Sabtu, 5 Juli 2025

BURUAAAN…! Jakarta Sedang Tenggelam, Dr. Kurtubi: Hanya Energi Nuklir Yang Bisa Hentikan Pemanasan Global

Rakyat membangun tanggul saat banjir rob di Jakarta Utara. (Ist)

JAKARTA- Penggunaan energi nuklir dipastikan akan menghindari kota-kota termasuk Jakarta yang akan tenggelam akibat pencairan es dikutub karena kenaikan suhu bumi oleh perubahan iklim (climate change). Hal ini disampaikan Dr.
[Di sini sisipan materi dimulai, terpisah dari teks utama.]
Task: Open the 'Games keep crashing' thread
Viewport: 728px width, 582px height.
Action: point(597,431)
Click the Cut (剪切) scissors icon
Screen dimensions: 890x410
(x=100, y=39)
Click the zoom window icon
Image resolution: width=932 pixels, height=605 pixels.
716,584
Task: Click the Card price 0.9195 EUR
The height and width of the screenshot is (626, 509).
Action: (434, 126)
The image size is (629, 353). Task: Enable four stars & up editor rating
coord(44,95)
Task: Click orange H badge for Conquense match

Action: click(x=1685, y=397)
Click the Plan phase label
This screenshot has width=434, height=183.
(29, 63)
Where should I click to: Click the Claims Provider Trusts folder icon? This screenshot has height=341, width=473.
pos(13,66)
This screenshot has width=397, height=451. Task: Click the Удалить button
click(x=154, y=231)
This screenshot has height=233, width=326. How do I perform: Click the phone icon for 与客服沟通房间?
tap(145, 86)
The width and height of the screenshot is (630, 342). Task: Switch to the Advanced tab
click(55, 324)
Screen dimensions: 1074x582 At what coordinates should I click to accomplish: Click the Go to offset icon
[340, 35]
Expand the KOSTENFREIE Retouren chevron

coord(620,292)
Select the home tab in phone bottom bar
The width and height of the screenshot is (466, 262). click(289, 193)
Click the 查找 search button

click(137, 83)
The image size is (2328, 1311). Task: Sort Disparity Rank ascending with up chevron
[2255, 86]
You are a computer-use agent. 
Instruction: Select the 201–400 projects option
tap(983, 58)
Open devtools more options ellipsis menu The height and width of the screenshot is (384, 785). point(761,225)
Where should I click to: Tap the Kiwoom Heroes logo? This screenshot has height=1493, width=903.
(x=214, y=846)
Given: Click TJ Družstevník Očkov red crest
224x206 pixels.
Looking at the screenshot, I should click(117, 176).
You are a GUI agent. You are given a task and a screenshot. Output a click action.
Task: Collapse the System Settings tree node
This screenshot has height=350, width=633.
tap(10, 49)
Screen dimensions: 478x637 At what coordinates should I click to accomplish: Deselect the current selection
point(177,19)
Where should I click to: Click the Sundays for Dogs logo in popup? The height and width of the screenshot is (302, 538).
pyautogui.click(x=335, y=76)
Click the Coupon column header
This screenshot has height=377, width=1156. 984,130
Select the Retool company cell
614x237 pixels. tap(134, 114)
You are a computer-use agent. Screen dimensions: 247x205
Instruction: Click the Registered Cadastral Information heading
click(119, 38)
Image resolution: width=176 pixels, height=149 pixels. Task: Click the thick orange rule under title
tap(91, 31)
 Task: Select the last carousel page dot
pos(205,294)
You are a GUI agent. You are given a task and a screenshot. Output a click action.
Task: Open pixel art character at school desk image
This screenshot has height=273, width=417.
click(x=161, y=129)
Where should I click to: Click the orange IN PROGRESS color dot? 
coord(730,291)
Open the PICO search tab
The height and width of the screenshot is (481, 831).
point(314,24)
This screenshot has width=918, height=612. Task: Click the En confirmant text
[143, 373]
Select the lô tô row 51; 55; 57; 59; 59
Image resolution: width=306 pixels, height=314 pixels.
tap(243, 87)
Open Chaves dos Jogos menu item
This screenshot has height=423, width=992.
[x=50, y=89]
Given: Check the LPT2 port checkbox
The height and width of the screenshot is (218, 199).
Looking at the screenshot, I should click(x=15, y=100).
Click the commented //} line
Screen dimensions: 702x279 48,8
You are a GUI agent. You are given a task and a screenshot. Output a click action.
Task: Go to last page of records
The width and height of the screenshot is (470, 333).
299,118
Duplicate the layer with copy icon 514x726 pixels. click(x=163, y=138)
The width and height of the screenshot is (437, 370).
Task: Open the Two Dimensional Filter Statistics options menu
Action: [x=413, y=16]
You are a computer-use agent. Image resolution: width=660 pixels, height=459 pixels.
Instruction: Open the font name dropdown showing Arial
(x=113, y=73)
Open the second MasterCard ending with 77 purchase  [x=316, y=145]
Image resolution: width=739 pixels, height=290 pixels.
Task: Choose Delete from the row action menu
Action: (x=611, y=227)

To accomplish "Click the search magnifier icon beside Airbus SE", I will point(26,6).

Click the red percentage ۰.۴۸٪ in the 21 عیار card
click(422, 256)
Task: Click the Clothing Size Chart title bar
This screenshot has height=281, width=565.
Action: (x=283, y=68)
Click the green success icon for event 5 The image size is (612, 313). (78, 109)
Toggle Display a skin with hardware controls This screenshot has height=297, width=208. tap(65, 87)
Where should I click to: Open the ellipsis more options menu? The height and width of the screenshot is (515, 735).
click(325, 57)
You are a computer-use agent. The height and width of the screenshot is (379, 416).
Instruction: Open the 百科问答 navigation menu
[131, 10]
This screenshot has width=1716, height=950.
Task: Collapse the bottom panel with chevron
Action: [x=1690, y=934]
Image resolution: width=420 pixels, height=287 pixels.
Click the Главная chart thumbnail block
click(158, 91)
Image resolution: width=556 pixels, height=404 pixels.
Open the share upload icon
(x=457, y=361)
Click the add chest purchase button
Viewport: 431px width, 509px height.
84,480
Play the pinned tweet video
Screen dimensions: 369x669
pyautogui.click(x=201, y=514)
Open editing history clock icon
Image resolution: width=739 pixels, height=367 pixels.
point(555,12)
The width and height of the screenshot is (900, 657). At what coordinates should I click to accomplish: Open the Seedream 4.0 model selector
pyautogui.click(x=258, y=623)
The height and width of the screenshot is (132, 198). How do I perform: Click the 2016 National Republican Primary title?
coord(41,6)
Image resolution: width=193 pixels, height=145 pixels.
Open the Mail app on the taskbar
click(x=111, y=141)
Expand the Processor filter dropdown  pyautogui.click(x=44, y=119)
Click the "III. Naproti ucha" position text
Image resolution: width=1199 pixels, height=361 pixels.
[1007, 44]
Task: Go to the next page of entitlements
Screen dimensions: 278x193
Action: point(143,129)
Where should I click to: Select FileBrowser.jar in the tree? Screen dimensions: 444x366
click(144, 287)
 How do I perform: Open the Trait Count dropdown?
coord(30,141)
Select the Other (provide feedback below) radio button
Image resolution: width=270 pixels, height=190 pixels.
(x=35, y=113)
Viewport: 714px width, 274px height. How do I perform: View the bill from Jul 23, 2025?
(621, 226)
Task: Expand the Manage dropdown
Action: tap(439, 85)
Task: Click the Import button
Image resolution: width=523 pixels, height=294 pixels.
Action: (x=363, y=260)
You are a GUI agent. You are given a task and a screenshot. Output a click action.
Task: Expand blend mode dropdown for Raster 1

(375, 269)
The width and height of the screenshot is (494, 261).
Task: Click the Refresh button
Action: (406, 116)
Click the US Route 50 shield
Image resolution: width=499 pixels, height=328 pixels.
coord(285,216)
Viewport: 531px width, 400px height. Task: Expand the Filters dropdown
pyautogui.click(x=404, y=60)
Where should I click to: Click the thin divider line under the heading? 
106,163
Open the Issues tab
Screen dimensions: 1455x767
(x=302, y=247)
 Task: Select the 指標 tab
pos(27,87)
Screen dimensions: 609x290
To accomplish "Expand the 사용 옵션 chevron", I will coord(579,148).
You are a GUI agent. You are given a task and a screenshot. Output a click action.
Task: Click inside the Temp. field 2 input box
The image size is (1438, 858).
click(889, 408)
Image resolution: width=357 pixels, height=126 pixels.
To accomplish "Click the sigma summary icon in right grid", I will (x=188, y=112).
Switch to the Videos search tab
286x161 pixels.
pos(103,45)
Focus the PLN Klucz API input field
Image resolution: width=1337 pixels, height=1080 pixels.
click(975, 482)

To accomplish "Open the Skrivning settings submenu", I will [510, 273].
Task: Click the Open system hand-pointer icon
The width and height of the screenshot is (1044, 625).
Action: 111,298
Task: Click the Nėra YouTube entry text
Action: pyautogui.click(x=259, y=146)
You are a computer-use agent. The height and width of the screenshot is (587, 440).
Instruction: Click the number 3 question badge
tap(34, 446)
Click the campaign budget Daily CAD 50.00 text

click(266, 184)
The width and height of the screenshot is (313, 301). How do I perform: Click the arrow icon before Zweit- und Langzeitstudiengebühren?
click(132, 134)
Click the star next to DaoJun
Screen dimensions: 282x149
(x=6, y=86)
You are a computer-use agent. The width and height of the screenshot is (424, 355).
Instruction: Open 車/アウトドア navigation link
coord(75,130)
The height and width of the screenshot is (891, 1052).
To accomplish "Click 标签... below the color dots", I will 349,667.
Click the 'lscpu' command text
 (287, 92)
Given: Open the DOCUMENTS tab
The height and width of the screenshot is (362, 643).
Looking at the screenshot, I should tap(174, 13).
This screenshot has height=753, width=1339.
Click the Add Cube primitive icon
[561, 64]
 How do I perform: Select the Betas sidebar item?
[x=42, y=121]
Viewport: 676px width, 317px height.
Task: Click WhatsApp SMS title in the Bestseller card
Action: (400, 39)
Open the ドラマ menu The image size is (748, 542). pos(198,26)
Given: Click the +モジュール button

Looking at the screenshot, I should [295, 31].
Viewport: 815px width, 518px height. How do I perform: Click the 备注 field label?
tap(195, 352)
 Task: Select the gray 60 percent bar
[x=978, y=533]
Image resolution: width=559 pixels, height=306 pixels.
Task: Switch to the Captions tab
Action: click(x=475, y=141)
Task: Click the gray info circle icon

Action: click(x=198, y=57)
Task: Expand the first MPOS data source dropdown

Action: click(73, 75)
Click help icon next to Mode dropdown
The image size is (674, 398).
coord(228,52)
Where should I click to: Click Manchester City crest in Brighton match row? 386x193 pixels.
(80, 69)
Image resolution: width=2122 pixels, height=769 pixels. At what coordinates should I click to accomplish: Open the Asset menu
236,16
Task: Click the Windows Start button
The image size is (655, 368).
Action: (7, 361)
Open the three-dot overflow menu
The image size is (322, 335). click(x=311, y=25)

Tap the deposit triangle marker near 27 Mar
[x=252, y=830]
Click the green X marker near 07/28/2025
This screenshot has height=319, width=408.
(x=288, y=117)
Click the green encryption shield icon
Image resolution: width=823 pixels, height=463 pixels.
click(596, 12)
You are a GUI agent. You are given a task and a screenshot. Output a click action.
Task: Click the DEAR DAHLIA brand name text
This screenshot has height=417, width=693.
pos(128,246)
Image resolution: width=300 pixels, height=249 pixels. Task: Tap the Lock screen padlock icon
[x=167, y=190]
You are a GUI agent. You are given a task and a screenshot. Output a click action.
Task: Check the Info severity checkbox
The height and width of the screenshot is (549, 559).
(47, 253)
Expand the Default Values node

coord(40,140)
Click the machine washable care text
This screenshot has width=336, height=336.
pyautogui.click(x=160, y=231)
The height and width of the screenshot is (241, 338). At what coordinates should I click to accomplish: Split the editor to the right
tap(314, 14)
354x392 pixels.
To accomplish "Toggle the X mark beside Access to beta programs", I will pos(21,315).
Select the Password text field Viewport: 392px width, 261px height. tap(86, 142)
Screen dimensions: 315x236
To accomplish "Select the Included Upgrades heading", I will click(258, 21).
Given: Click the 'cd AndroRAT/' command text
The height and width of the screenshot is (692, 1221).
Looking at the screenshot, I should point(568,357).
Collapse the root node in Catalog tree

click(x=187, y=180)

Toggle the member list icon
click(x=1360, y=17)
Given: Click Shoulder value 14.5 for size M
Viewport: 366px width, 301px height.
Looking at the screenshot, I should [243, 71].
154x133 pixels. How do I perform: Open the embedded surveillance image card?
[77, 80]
Kurtubi dari Wina, Austria kepada Bergelora.com,  di Jakarta, Sabtu, (21/9) menjawab kekuatiran Menteri ESDM, Ignasius Jonan tentang Climate Change yang akan menenggelamkan 10 kota termasuk Jakarta.

“Untuk itu sebagai negara yang sudah meratifikasi Paris Agreement on Climate Change lewat Persetujuan Komisi VII DPRRI, maka konsekwensinya Produksi ikutan karbon diaoksida (C02) sebagai penyebab utama kenaikan suhu bumi karena penggunaan energi Hydrocarbon/fossil, harus kita kurangi,” ujarnya.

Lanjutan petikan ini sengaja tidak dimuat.